Tech companies are leaving your private data unlocked online and there isn’t much you can do about it. (image: Flickr/ Maarten Van Damme)
SANTA ROSA, CALIF. — Chances are your private data has probably been available on the web for any random visitor to read. And you may not even be able to blame hackers or identity thieves for it.
Instead, somebody at a company that collected or handled your information — maybe a wireless carrier, maybe a software firm with a mailing list, maybe a political research firm trying to put you in one likely-voter box or another — may have left it vulnerable on their own. And this happens often enough for a security researcher to make finding these exposures his speciality.
What’s more, there’s really not much you can do about it short of becoming a digital hermit.
A boom in breaches
Chris Vickery, director of cyber risk research at Upguard Security, has a simple theory for why he keeps finding databases open.
“I would say convenience is probably the biggest reason,” Vickery said during an interview at a coffee shop in this Sonoma County city where he works remotely for his Mountain View, California employer. “It’s easier just to have it open to everybody.”
At best, he added, some hapless employee doesn’t think they left the data exposed or believes nobody will stumble upon their attempt to ease telecommuting.
But the consequences of changing secure default settings in such cloud systems as Amazon’s (AMZN) AWS can go well beyond extra spam.
For example, the 13 million account credentials from the Mac-software firm Kromtech that Vickery found in 2015 could have been used to hack into other accounts “secured” with the same passwords.
The 6 million Verizon (VZ) wireless subscriber records Vickery found last month included some account passcodes that an attacker might have used to defeat two-step verification security that confirms strange logins with a one-time code texted to your phone.
(Verizon’s media division Oath owns Yahoo Finance.)
And the 87 million Mexican voting records he uncovered in 2016 could have been exploited by drug traffickers to compound the country’s plague of kidnappings and murders. Vickery recalled one immediate reaction: “You cannot let the cartels know about this.”
The 32-year-old’s work has won endorsements from other security researchers.
“Chris has been enormously effective at sniffing out exposed data left at risk in all sorts of obscure places,” said Troy Hunt, an Australian researcher who runs a data-breach index called Have I been pwned? that can reveal if your accounts have been exposed.
“The amount of data that comes back isn’t a ton, but it happens at a very, very fast rate,” he said.
At no point, he said, does he engage in hacking or impersonation of a legitimate user.
“If you have a password or a username set up, I’m not going to go any further,” he said. “I don’t trick anything.”
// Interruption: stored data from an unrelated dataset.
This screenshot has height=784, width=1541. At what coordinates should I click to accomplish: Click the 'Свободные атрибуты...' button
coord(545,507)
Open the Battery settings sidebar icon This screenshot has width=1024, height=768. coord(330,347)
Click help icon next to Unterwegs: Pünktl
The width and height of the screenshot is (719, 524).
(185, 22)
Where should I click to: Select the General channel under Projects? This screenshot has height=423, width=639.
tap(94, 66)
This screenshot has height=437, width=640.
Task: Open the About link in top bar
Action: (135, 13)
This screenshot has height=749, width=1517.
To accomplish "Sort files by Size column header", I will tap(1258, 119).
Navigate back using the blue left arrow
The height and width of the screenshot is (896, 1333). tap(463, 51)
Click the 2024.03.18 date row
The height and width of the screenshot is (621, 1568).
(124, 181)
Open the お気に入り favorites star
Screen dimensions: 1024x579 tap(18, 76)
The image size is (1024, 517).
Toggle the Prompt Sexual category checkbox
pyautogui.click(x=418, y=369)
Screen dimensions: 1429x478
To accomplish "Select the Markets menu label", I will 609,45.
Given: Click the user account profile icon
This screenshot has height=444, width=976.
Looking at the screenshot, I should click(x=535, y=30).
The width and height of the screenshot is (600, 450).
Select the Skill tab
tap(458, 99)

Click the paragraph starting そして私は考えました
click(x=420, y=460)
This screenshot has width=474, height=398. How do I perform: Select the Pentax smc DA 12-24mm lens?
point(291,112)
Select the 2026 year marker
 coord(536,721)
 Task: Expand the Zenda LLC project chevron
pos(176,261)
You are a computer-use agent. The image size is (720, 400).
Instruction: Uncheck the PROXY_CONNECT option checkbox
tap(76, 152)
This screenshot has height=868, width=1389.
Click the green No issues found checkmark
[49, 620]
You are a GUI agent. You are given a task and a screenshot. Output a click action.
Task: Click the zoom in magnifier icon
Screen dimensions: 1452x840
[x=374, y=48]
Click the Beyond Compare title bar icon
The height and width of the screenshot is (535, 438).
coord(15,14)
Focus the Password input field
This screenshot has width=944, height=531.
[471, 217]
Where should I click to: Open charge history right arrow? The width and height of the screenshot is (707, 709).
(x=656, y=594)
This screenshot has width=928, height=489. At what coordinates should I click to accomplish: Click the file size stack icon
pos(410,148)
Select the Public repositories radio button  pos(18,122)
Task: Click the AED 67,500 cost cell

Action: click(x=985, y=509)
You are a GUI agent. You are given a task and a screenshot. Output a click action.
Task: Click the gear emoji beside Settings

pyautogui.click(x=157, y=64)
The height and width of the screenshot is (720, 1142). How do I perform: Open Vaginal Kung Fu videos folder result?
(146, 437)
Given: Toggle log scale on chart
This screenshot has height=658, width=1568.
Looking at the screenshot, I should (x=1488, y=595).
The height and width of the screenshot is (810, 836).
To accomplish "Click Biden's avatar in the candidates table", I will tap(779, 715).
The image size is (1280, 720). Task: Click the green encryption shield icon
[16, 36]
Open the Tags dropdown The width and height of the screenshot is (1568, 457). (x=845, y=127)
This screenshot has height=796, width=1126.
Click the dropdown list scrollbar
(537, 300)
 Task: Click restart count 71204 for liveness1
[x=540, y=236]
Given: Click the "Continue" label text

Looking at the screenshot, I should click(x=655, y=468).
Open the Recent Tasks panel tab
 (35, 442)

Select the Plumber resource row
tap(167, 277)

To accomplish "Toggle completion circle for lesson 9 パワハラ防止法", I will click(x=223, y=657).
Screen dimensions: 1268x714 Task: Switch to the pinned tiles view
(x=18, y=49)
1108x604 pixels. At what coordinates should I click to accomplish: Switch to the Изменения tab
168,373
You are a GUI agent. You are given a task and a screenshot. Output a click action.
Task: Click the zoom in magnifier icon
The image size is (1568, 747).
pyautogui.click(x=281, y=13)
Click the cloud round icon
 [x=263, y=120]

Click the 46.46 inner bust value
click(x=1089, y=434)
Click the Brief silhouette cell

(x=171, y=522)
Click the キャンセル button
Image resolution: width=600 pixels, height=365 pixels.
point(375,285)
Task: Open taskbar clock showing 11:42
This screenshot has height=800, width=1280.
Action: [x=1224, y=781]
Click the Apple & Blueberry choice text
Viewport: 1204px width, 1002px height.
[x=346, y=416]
If a search locates apparently sensitive data, he will download a sample to confirm that it represents material that should have stayed private. He usually doesn’t bother looking for his own info, but he has not been amused when he finds it — such as in a leaked voter-registration database in 2016.
“I looked myself up just to see if it was legit, and it was all my data,” he recalled “I was pretty pissed.”
Hunt, the Australian researcher, recently met even more egregious resistance when a British firm selling family discounts for things like theme parks blocked him and others on Twitter for tweeting about its lax security.
“I used to start at the bottom, calling the receptionist or something,” Vickery said. “Now I’ll start with the breached data and then find the CEO’s home number and call him at dinner. That usually gets a faster response.”
Unhelpful responses and an unhelpful law
But a response accepting his findings can still come seasoned with denial. Vickery advised against trusting the common excuse that only he saw the exposed data — many companies don’t keep the access records needed to prove that claim.
“They can say that plausibly because they’re not keeping logs,” he said.
Vickery said he has also received the occasional legal threat, despite making a point of not using hacking tools to sneak into sites.
“No law enforcement agency has ever even suggested that what I do is illegal,” he said.
But the 1986-vintage Computer Fraud and Abuse Act applies such a broad definition of online trespassing that a company could feasibly try to sue a researcher like Vickery.
Will another round of data-breach headlines change that? We’ll probably find out soon enough, Vickery said. While consumers are now better educated about the scope of the problem, companies keep making the same mistakes.
“I think things have gotten better in the past couple of years as far as awareness goes,” Vickery said. “But the number of breaches happening hasn’t decreased at all.”